Pero nadie tenía nada que oponer, tratándose de jugar una partida de cuatro con lady Bárbara, tanto más cuanto que su presencia atenuaría la áspera severidad del capitán. Clay, que esperaba el ofrecimiento, descubrió un as como triunfo; la mano correspondía a lady Bárbara. Ésta jugó el rey de corazones y Hornblower se revolvió, inquieto. Aquella jugada podía ser la de un novato y, sin embargo, le disgustaba, hasta cierto punto, pensar que lady Bárbara fuese una mala jugadora de whist. Pero al rey de corazones siguió el rey de diamantes que, igualmente, tomó la mano; y a éste, el as de corazones, seguido del siete del mismo palo. Hornblower tomó la mano con la reina del último corazón que le quedaba, haciendo así un total de once, y contestó con un diamante. Lady Bárbara contestó con la reina de ese palo. Siguió luego el as de diamantes y, enseguida, dos cartas bajas del mismo palo. Hornblower, descartando por primera vez, jugó el siete de una serie de tréboles abierta por el rey. Sus adversarios se descartaron cada uno las picas sobre aquella despiadada serie de diamantes, y Hornblower pasó de la primitiva desconfianza a una completa seguridad en su compañera de juego, seguridad que ésta no defraudó por cuanto jugó el as de trébol, seguido de las tres figuras. Hornblower arriesgó la jota, jugó el rey, y su compañera contestó jugando el último trébol y ganando entonces las dos últimas manos con los triunfos que le quedaban.

Aunque sus adversarios tuviesen todos los puntos de las picas, lady Bárbara y el capitán habían ganado la partida. Además de demostrar ser una buena jugadora, lady Bárbara dio pruebas de conocer a fondo el juego y todas sus sutilezas y argucias.
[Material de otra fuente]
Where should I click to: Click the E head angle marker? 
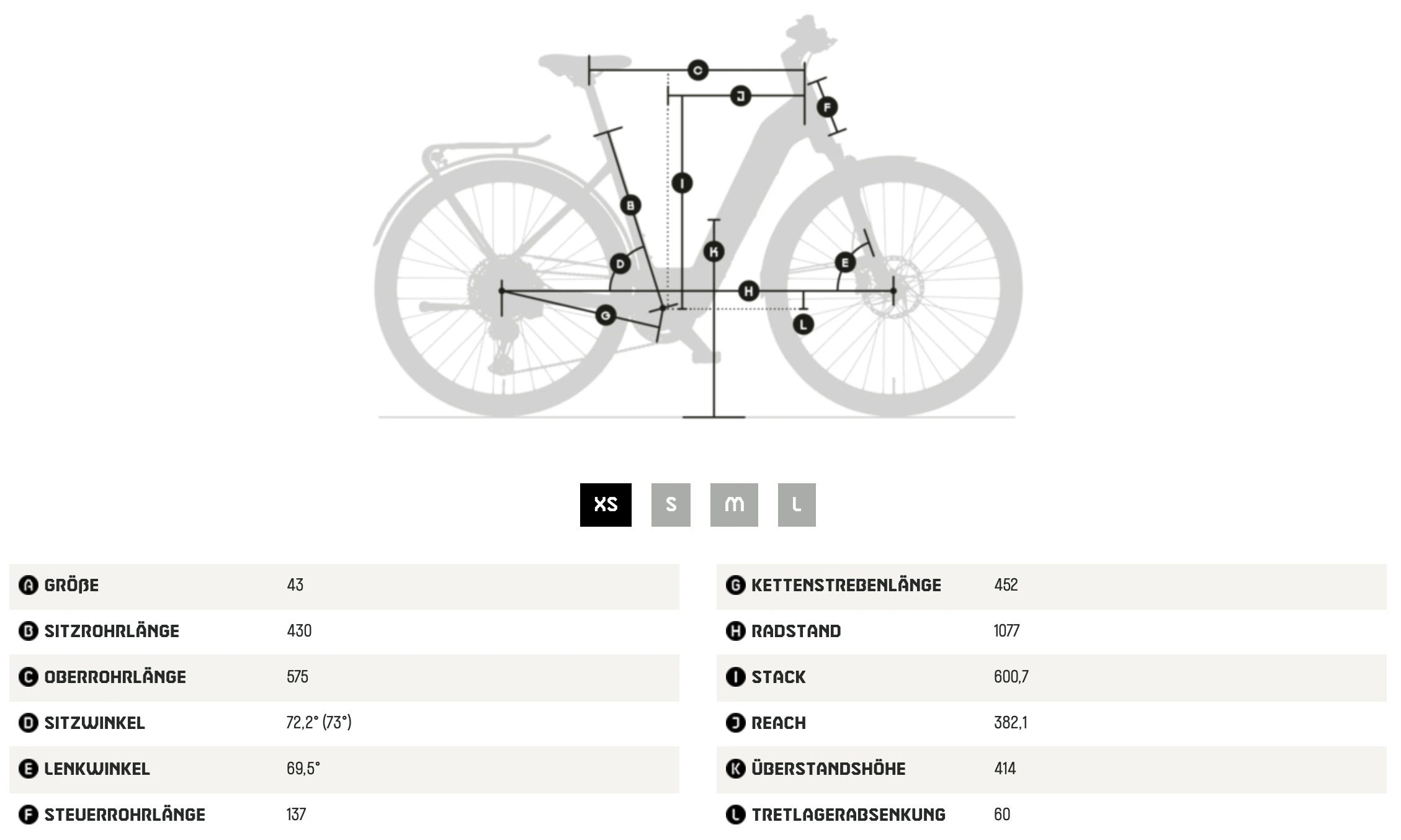845,262
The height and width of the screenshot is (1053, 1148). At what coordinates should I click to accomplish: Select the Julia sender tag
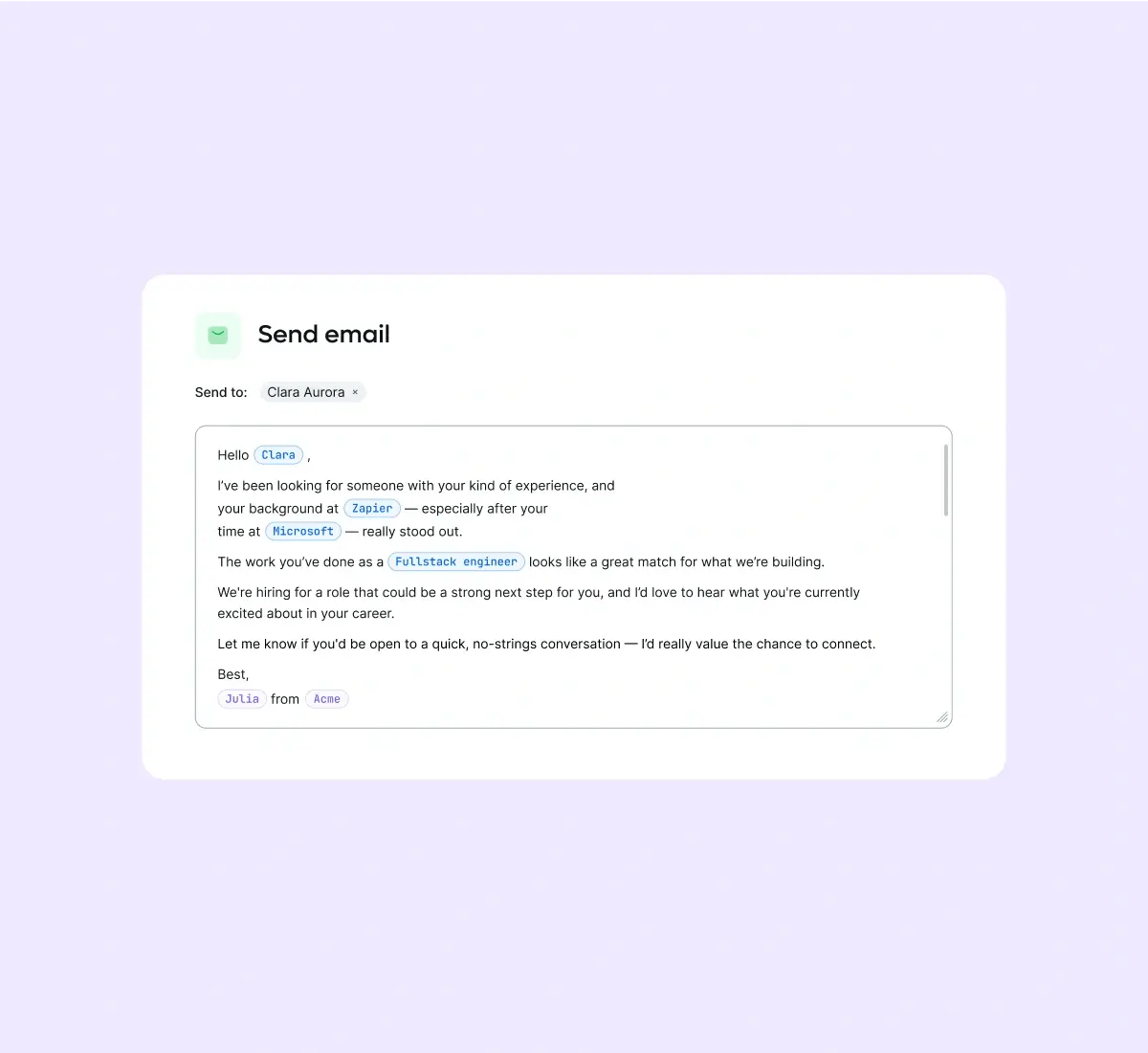coord(242,699)
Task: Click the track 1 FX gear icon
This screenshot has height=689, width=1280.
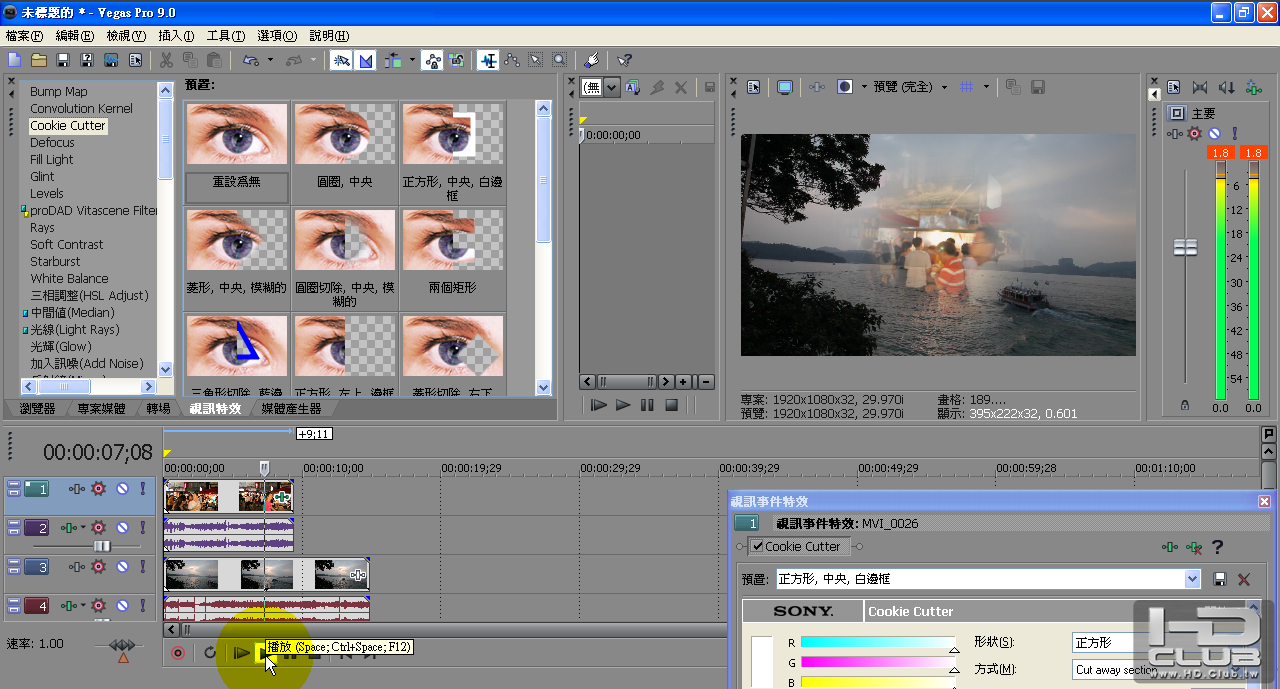Action: [98, 489]
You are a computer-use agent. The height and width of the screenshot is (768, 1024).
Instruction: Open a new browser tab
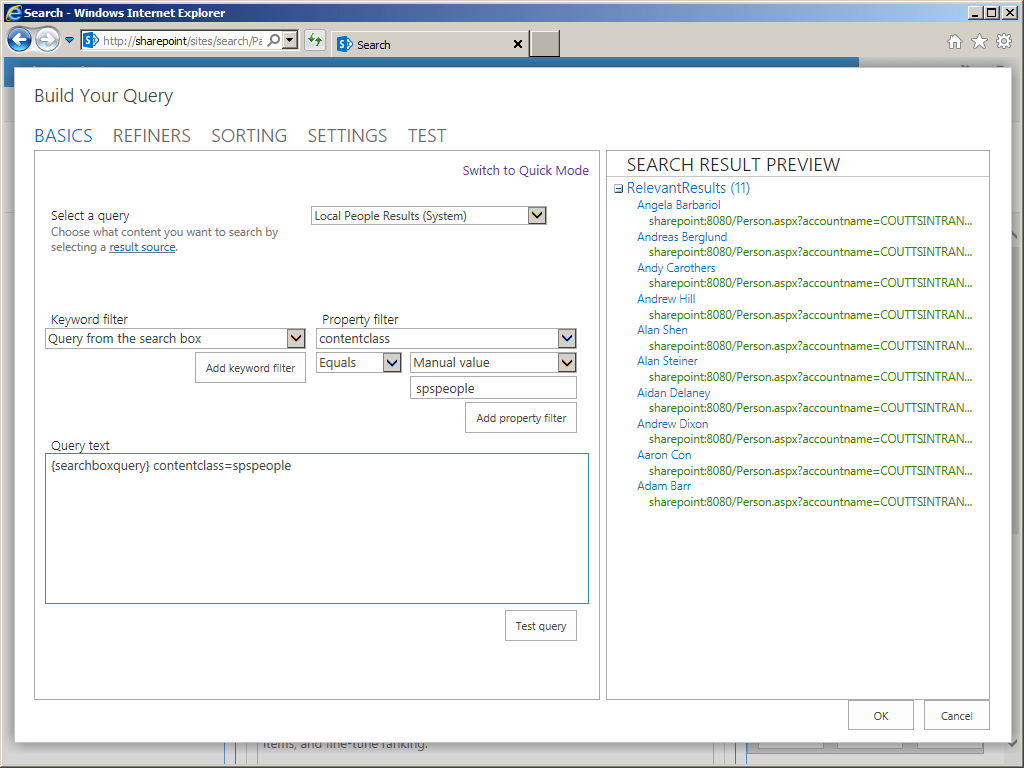pos(544,43)
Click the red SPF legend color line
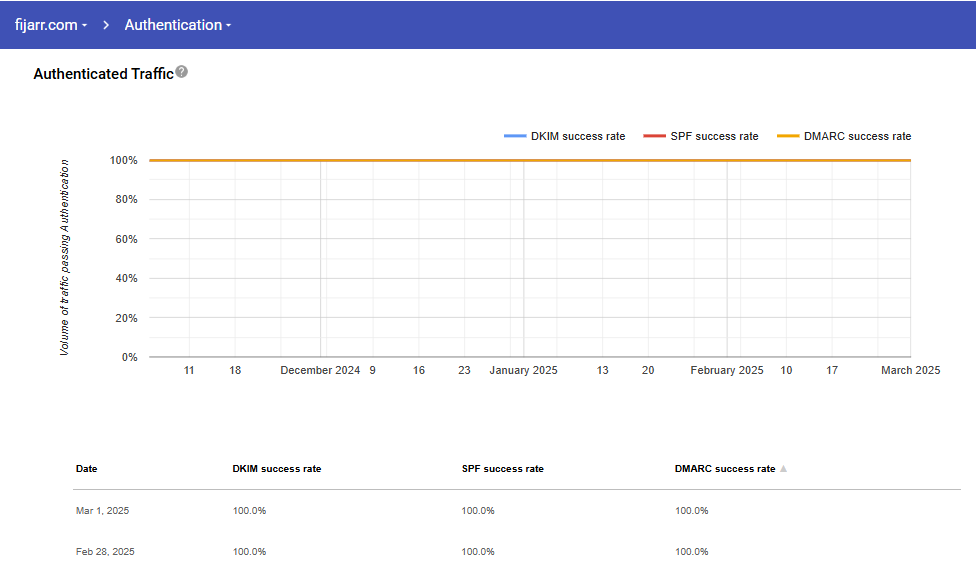This screenshot has width=976, height=572. click(x=654, y=136)
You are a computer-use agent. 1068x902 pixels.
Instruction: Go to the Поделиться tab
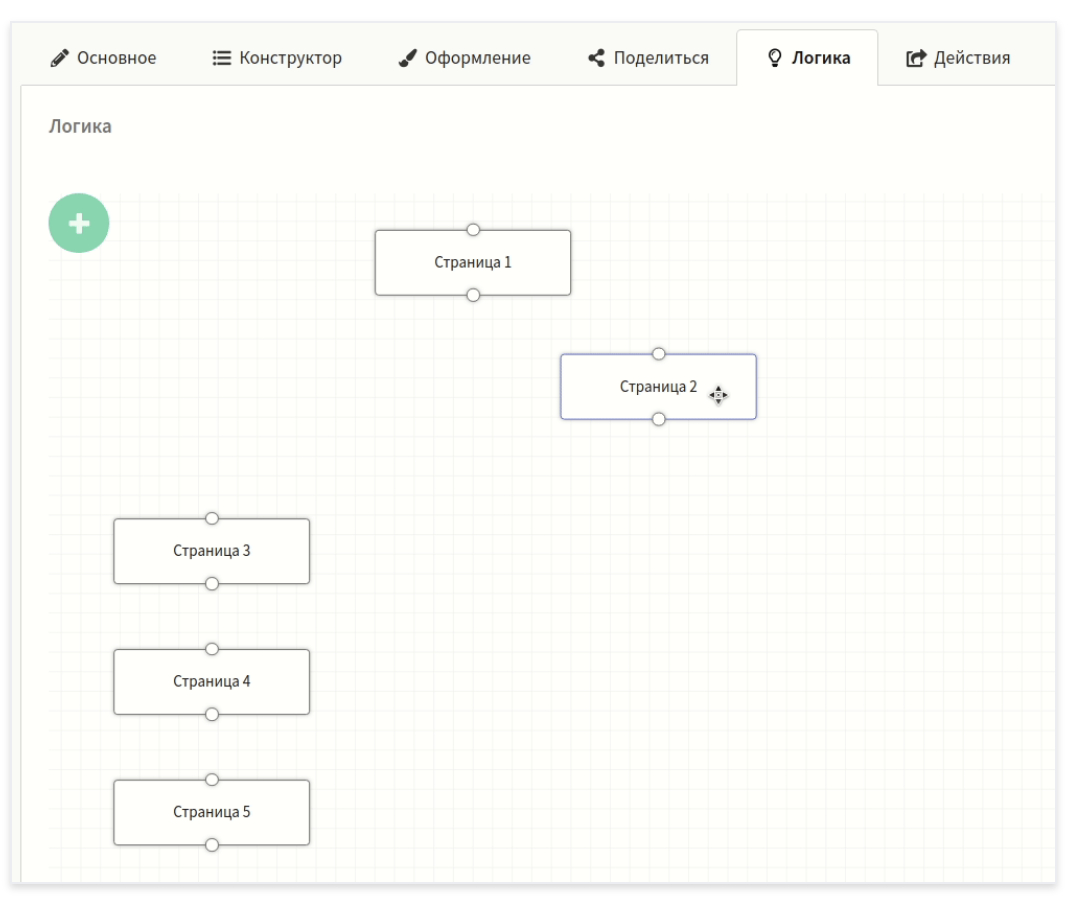click(x=648, y=58)
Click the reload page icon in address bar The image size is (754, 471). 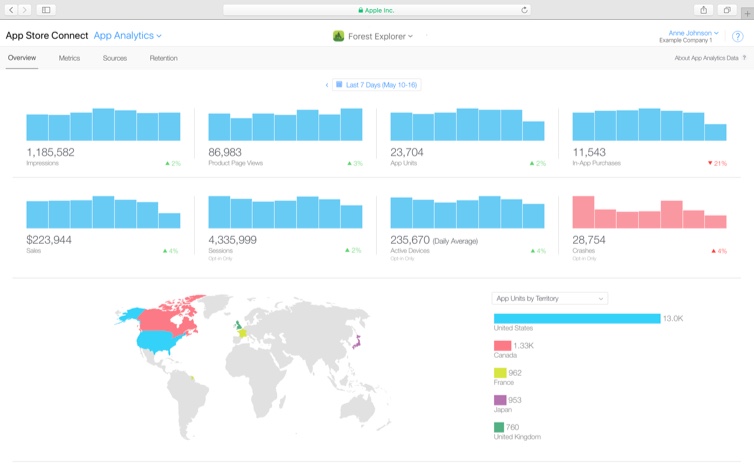[x=524, y=10]
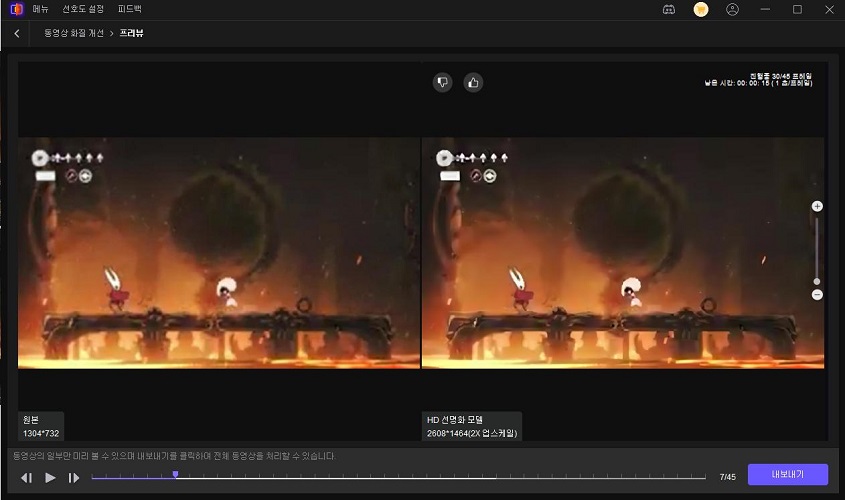845x500 pixels.
Task: Open the 선호도 설정 preferences menu
Action: pyautogui.click(x=83, y=9)
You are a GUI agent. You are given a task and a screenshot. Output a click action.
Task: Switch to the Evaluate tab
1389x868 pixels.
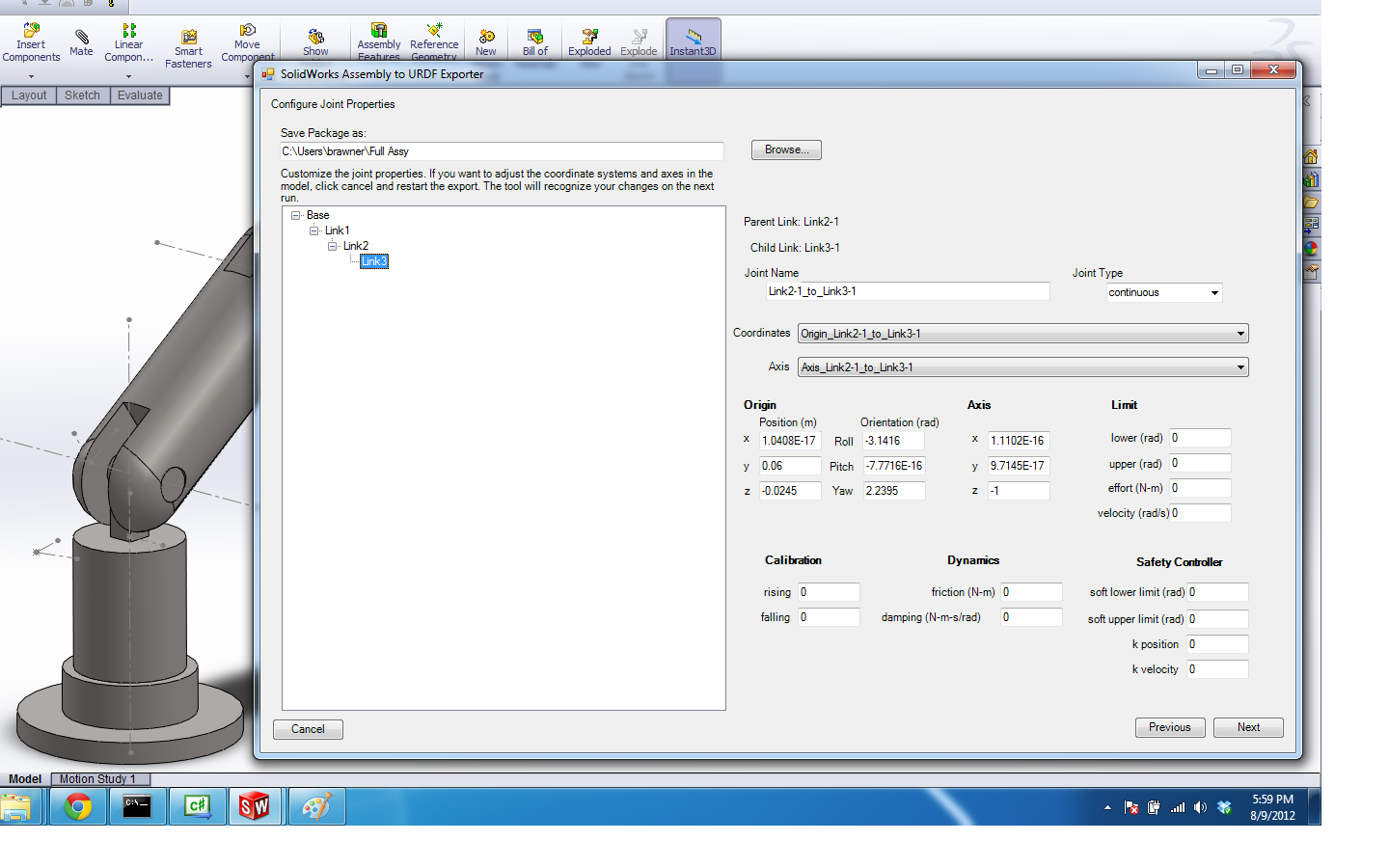(140, 95)
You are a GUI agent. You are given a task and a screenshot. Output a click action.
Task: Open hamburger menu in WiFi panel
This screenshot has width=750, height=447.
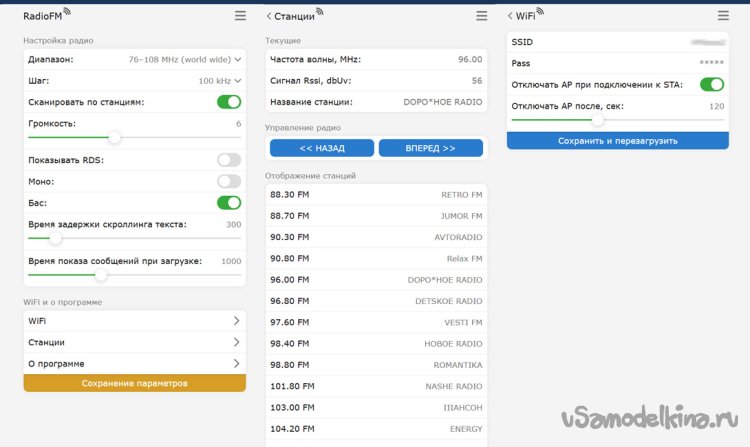click(x=724, y=16)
En fin, desde que la Lydia abandonó las costas inglesas, Hornblower no había tenido la suerte de jugar con tan buen compañero. La alegría de este descubrimiento fue tal que le hizo olvidar todos sus resentímientos con respecto a una mujer que demostraba ser tan hábil.

Durante la noche del día siguiente, lady Bárbara reveló de nuevo sus habilidades al subir al castillo con una guitarra, con la que acompañó las canciones que cantaba con dulce voz de soprano, tan dulce que los hombres de la dotación se dirigieron disimuladamente a popa y se detuvieron bajo la toldilla para escuchar con atención. Cuando se terminaba cada canción tosían y se agitaban, conmovidos. Galbraith se convirtió en su esclavo; ella había conseguido hacer vibrar las cuerdas de su corazón lo mismo que las de la guitarra. Todos los guardiamarinas estaban enamorados de lady Bárbara y hasta los lobos de mar, como Bush y Crystal, se suavizaban en su presencia. Gerard derrochaba sus mejores sonrisas, hacía valer su juventud y contaba episodios de sus privaciones y aventuras a lo largo de los ríos de África. Más de una vez, durante el viaje a la costa de Nicaragua, Hornblower observaba al joven con ansiedad y maldecía su falta de gusto musical que le impedía apreciar las canciones de lady Bárbara, encontrándolas no sólo poco interesantes, sino incluso fastidiosas.